When considering the financial statements for fundraising, you should check if you have profit and loss statements for a period. In addition, you must also have the year-to-date statement when you're seeking funds during the middle of the year. Presenting the balance sheet is also essential when you get in touch with the venture capitalists.
Further, it's also vital to show documents for annual projection. If you don't have this kind of document, then the VCs will not be able to comprehend how you're thinking ahead. As you cover the expenses in the documents, you have to consider the marketing, administrative, research, and development costs.
Through the financial projections, the VCs will get a clear idea of the expenses for research and development. They will also be aware of the various aspects and whether the gross margins are reasonable.
As you try to raise funds, a pitch deck is one of the important documents your company has to develop. Whenever you present the pitch deck, it should elaborate more about your company. Make sure you present the pitch deck well so it can inspire investors to know more about the project and the company.
As far as the flow of the pitch deck is concerned, it should impress the investors and represent the business narrative. The brief presentation should give an idea about the story of your business. Once the VCs observe the journey, they will decide whether it's worth investing in the company. Most of the time, you must present the pitch deck to elicit some interest from the investor.
You first have to focus on the story you want to tell to create a fabulous pitch deck. Apart from the problems that your customers face, you have to show that the software is the best solution. Subsequently, you must always remember to present financial data and numbers that take the VCs through the entire story.
To secure funding, it's crucial to develop a business plan. When you think about a business plan, you will later have a clear idea of how to make the business idea succeed. With the plan in mind, you will also be able to achieve long-term and short-term business objectives.
Eventually, when the investors go through the business plan, they will be sure whether the business expansion will generate sufficient money to run the company. They will also be able to foresee the future and if your company will be capable of fulfilling debt obligations. While you create a business plan, you should state the executive summary carefully. This summary provides an overview of the project and covers the overall strategy in detail.
Soon after you have prepared a list of VCs, you need to come up with a strategy for approaching them.
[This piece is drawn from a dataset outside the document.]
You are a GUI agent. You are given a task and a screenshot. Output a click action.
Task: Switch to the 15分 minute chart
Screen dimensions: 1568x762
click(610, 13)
Initially, you must find the right VC ready to give you funds. Ensure that the investor has a good experience and an outlook towards investment.
If you meet an investor for a short period, you will have to fine-tune the elevator pitch. When you approach a VC, you must not be dishonest. To gain confidence, you should never use ridiculous figures without a proper justification. In addition, you have to present the financial statements in detail and try to negotiate while closing the deal.
To sum everything up, there are many things that you will have to check for raising funds. In addition to technical documents, you should be ready with the software prototype. An MVP will also enhance the chances of obtaining funds from investors. In the end, you must prepare a pitch deck and a business plan before approaching a venture capitalist. You also have a strategy in your mind when you're about to approach VCs.